Al oeste del Edén
El poeta Carlos Sahagún dejó unos versos memorables que decían: “Todo era claro y mañanero/ es decir, todo era mentira, puro engaño”. Al hilo de esto resulta sobrecogedor el modo en que ha acabado fulminada en apenas dos días la carrera política de uno de los políticos llamados a tomar el timonel de la socialdemocracia española. Tal como su ascenso, meteórico y oportunísimo, una vez que los poderes que mueven los hilos de eso que llaman ahora el relato consiguieron sanear por tierra, mar y aire el fondo y la forma de ese bloque parlamentario que se puso vacilón con los viejos vicios de la vida parlamentaria, teatros cuya deliberación pasaba por escrutar en manos de qué capital familiar se iban desvalijando, votación tras votación, los grandes servicios públicos, desde las telecos a la red ferroviaria o los conciertos con la enseñanza obligatoria y universitaria, en cuyos charcos, por cierto, hay un juez investigando los azares de Begoña Gómez, azuzando esa guerra de consortes a que nos empujan ahora en la barra de las fondas tranquilas donde la única mano ganadora es la que lleva al centro de la mesa el seis doble.
Insinúa Errejón en su misiva que la culpa de los presuntos abusos que lo han puesto en la palestra es de los rigores de la vida institucional, del vidón que lo tentó a comerse aquella manzana liberal que el áspid del más y más puso también en el camino de su personaje, ojo. Los poderes, en efecto, sobre todo aquellos que construyen la realidad que vivimos con las palabras e imágenes que forman nuestro pensamiento, saben cómo revertir el exceso dialéctico de nuestra sensibilidad ante la barbarie. Sí: nos invitan a subir a sus limusinas para que te sientas uno de los suyos.
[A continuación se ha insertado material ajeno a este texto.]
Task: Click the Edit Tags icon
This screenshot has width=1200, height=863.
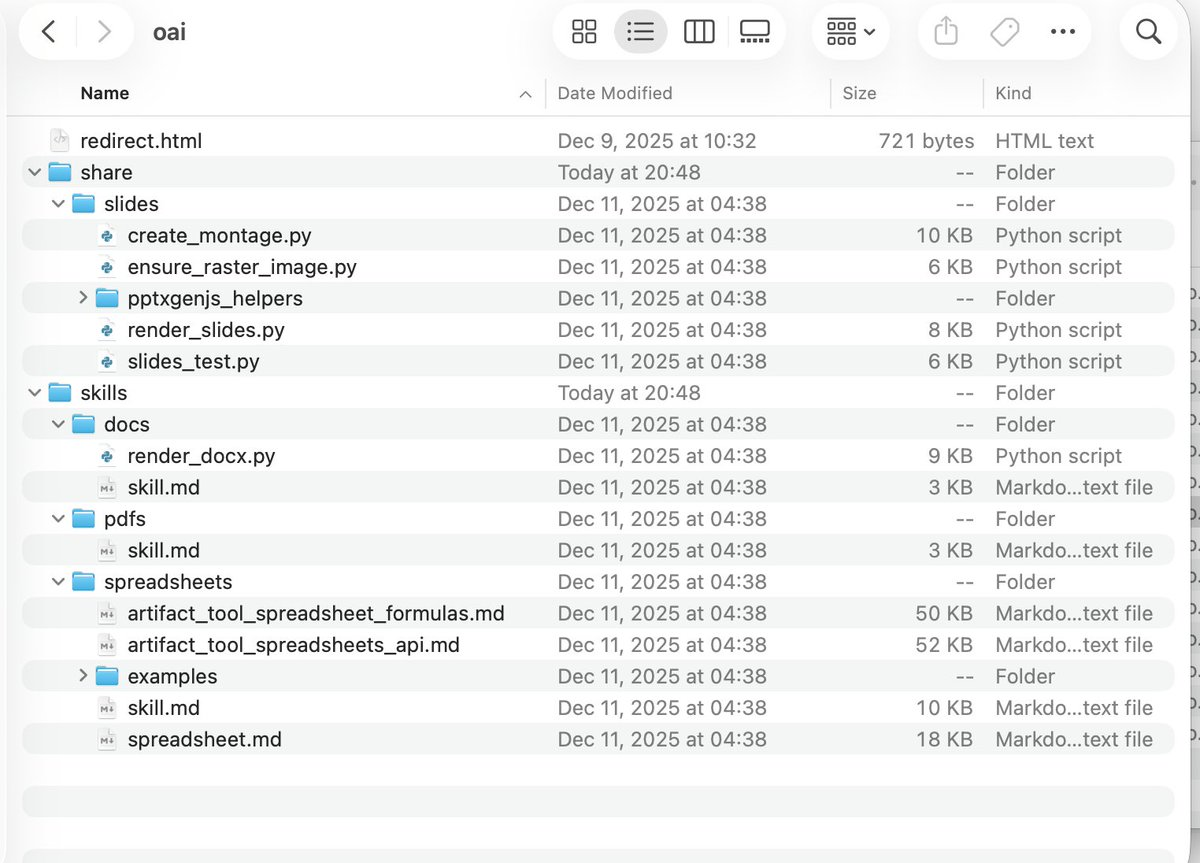Action: (x=1004, y=32)
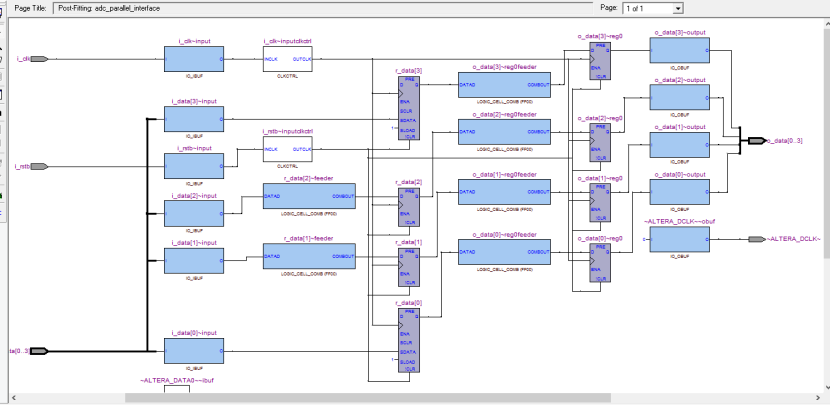The width and height of the screenshot is (830, 405).
Task: Select the i_rstb~inputclkctrl block
Action: [x=287, y=151]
No hombre: no te creas eso de las oligarquías mediáticas que dictan, como los antiguos maestros, la hora del punto seguido, el aparte o el final, que tienen capacidad para llenar o vaciar auditorios a según qué poetas, callar o exhibir algunas fotos vergonzantes de las más altas figuras del Estado, polarizar a la sociedad en pleno duelo tras los peores atentados de la historia de aquel país que preguntaba en las calles “¡quién ha sido?”, mientras echaban humo los cálculos electorales en las sedes del silencio. Que esos poderes no se enjuagaban en los despachos de la vergüenza con el negocio de las mascarillas, mientras personas como la madre del que suscribe se rompían las manos cosiendo con fieltro de contrabando decenas del preciado atuendo para los sanitarios cuando la pandemia contaba por cientos sus cadáveres. Que no son ellos quienes eligen a quién escucharán los adolescentes en sus auriculares, ni dirimen qué idiota tendrá más seguidores en esas aplicaciones digitales que sortean no treinta sino un millón de monedas de plata por votar al candidato favorito del gran casino de los datos. Que solo están ahí para poner tus ensayos en la mesa de los más vendidos, deslizar la aceituna sobre el cóctel helado de la noche guapa y decirte que disfrutes de la fiesta como sabemos hacerlo los machotes de la casta.
Esos poderes son los mismos que pusieron un taxi para casa a la chusma que te acompañaba. Pero eran otros tiempos y la tragedia de hoy como la de siempre es que —así lo escribió Federico—“debajo de las multiplicaciones hay una gota de sangre de pato” y todos tenemos un precio. Y eso lo saben los poderes: el problema no es que te corrompan, ciudadano Íñigo, es que un día claro y mañanero de octubre te arrancan de repente la careta del papel que te asignaron en la película y todo suma en el ruido del zarpazo, menos la esperanza.